DR

Repeated Measures ANOVA Notes

Repeated Measures ANOVA

Introduction

  • Repeated measures ANOVA builds upon the independent samples ANOVA, paralleling the relationship between independent and repeated measures t-tests.
  • Single factor repeated measures ANOVA is used when:
    • There is one variable (single factor).
    • The same subjects are used across all samples (repeated measures).
    • Three or more samples are being compared (ANOVA).
  • If only two samples are compared, a t-test is more appropriate.

Examples

  • Example 1: Measuring vocabulary size in the same group of infants at 12, 14, 16, and 18 months.
  • Example 2: Measuring stress levels in the same people on Monday, Wednesday, and Friday.

Hypotheses

  • Null Hypothesis: The population means of all samples are equal (e.g., \mu1 = \mu2 = \mu_3 ).
  • Alternative Hypothesis: There is at least one difference among the population means.

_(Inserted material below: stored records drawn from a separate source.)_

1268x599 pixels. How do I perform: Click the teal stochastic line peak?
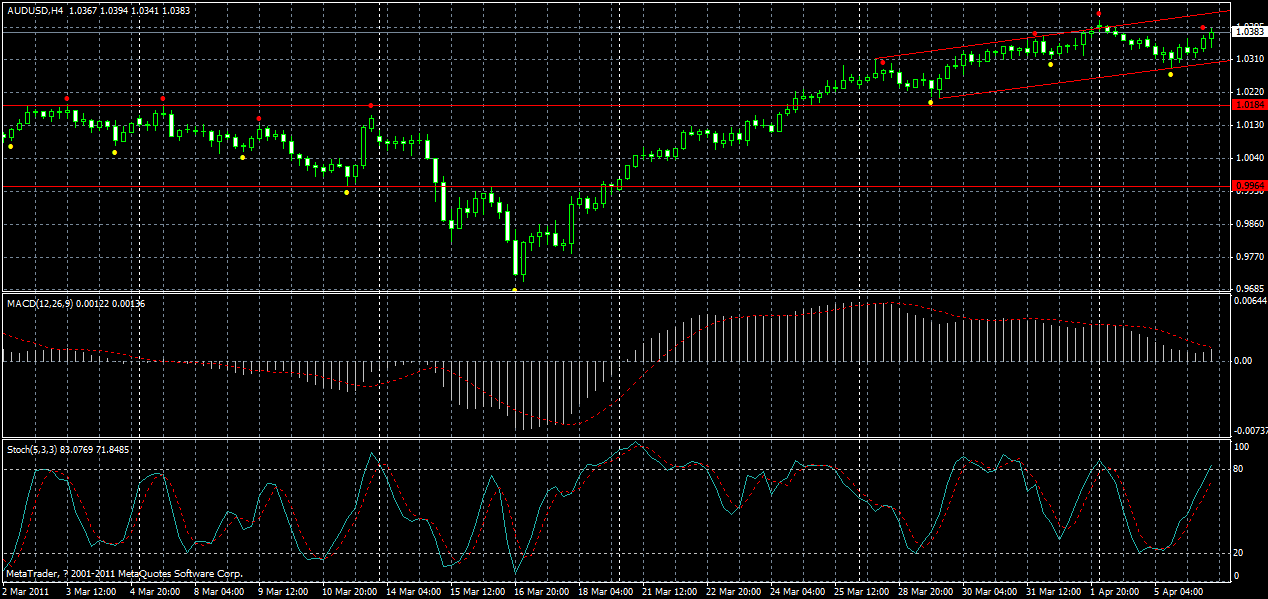click(637, 442)
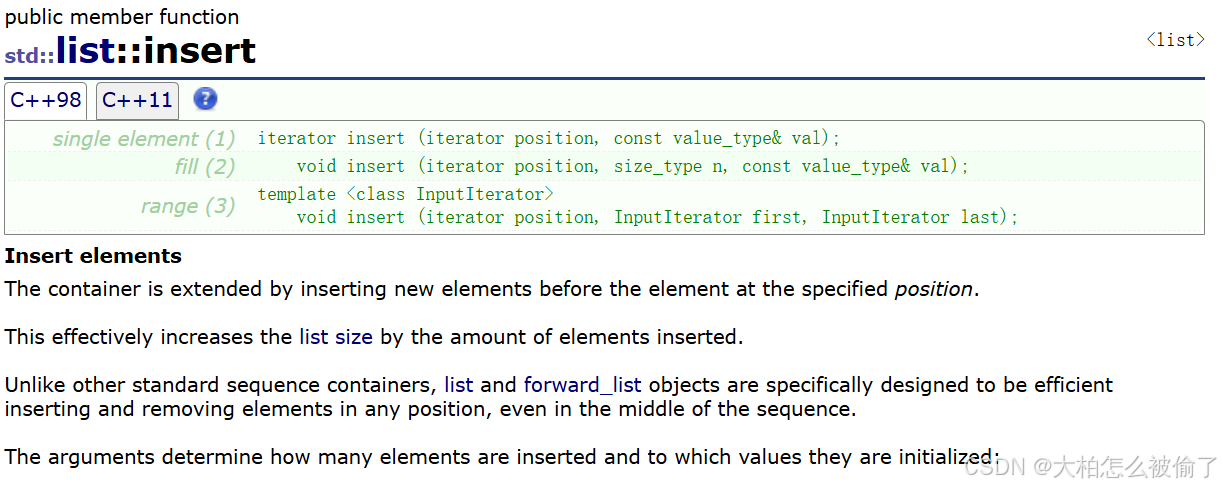Open the 'forward_list' link
This screenshot has height=486, width=1223.
tap(582, 385)
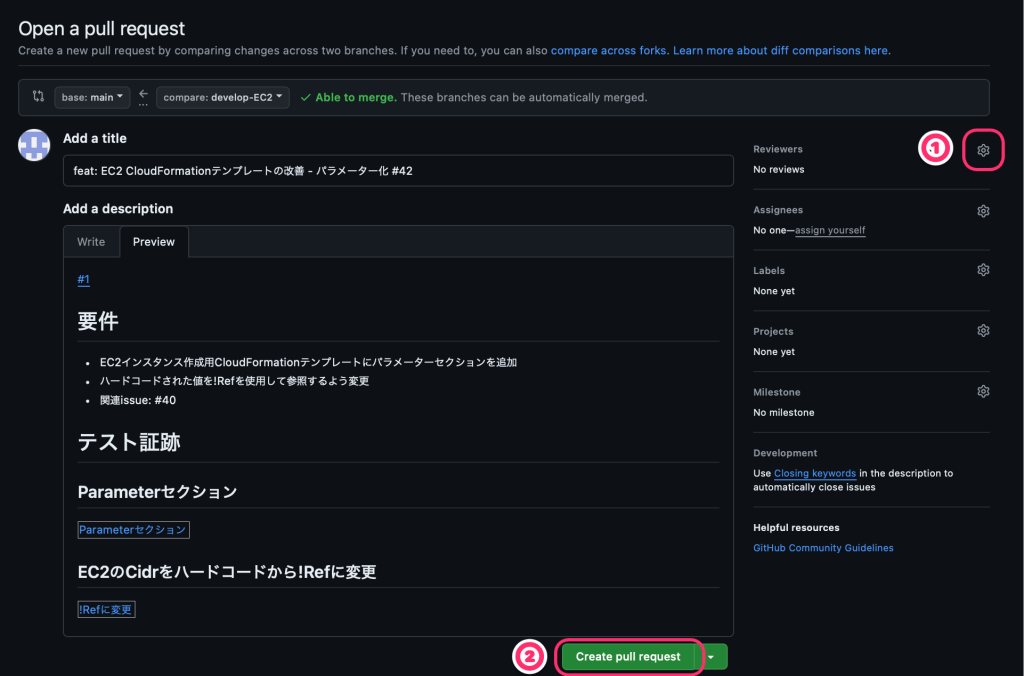
Task: Open the Assignees gear icon
Action: coord(983,211)
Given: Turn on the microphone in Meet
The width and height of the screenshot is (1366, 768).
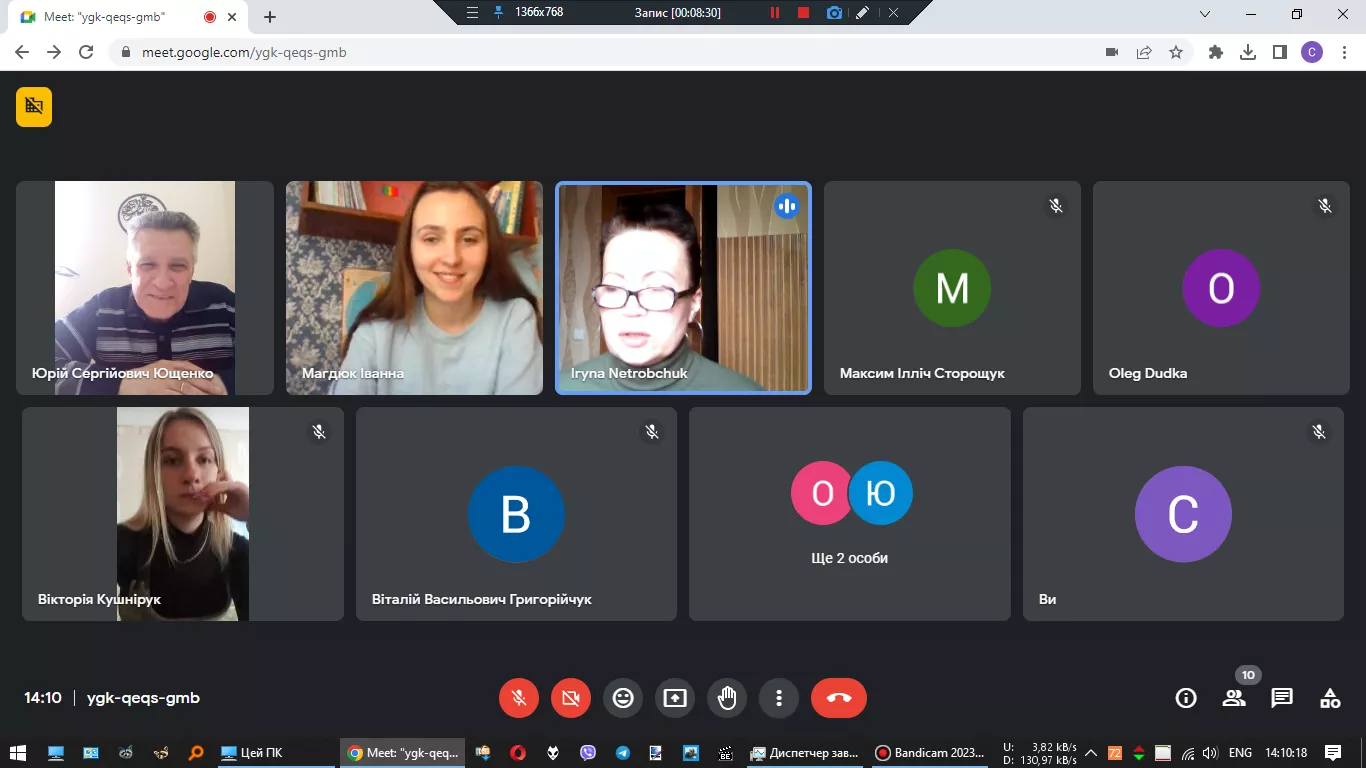Looking at the screenshot, I should pyautogui.click(x=519, y=698).
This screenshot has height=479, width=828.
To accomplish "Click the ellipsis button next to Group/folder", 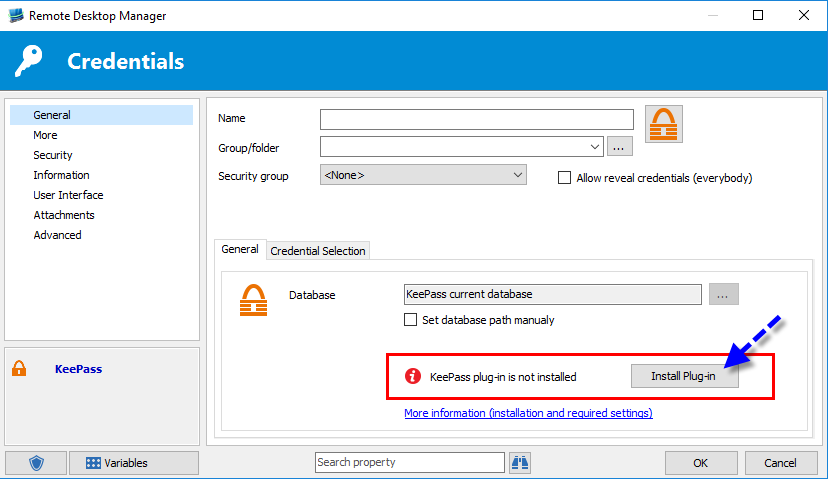I will coord(620,147).
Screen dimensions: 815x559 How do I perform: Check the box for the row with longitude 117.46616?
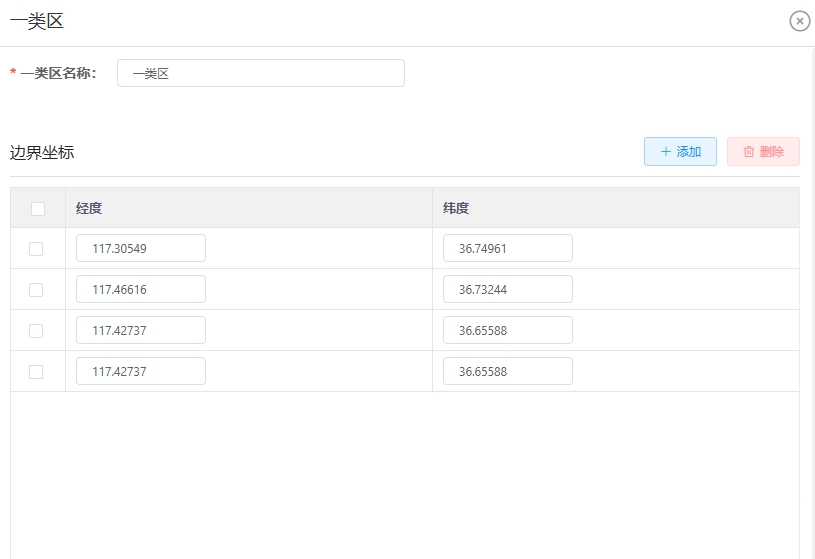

This hypothesis is vague and requires further investigation to determine the specifics.

Advantages of Repeated Measures Design

  • Requires fewer participants since the same individuals are measured multiple times.
  • Allows measurement of how a variable changes over time.
  • Reduces variability due to individual differences (e.g., IQ, personality).
    • By using the same participants in all conditions, factors like inherent vocabulary skills or access to educational resources are controlled.
    • Reduces error variance, making it easier to detect significant differences.

Variability in ANOVA

Independent Measures ANOVA

  • Variability in the dependent variable is divided into:
    • Variability between treatment conditions: Caused by the independent variable, random error, and individual differences.
    • Variability within treatment conditions: Caused by error and individual differences.

Repeated Measures ANOVA

  • Variability in the dependent variable is divided similarly, but individual differences are removed.
    • Variability between treatment conditions: Caused by the independent variable and error (no individual differences).
    • Variability within treatment conditions: Caused by error (no individual differences).

F Ratio

  • The F ratio for repeated measures ANOVA is: F = \frac{\text{Treatment effect + Error}}{\text{Error}}
    • Numerator: Treatment effect plus error (no individual differences).
    • Denominator: Error (variability within conditions).
  • Individual differences are measured and statistically subtracted out during the analysis process to reduce variability within conditions.

Elaboration on Variability within Time Points

  • When examining infants at a specific age (e.g., 12 months), variability in vocabulary size exists due to individual differences.
  • Factors contributing to this variability include access to educational toys and the amount of interaction with adults.
  • Repeated measures ANOVA acknowledges and addresses this variability within each time point, isolating the effects of time (the independent variable) on vocabulary growth.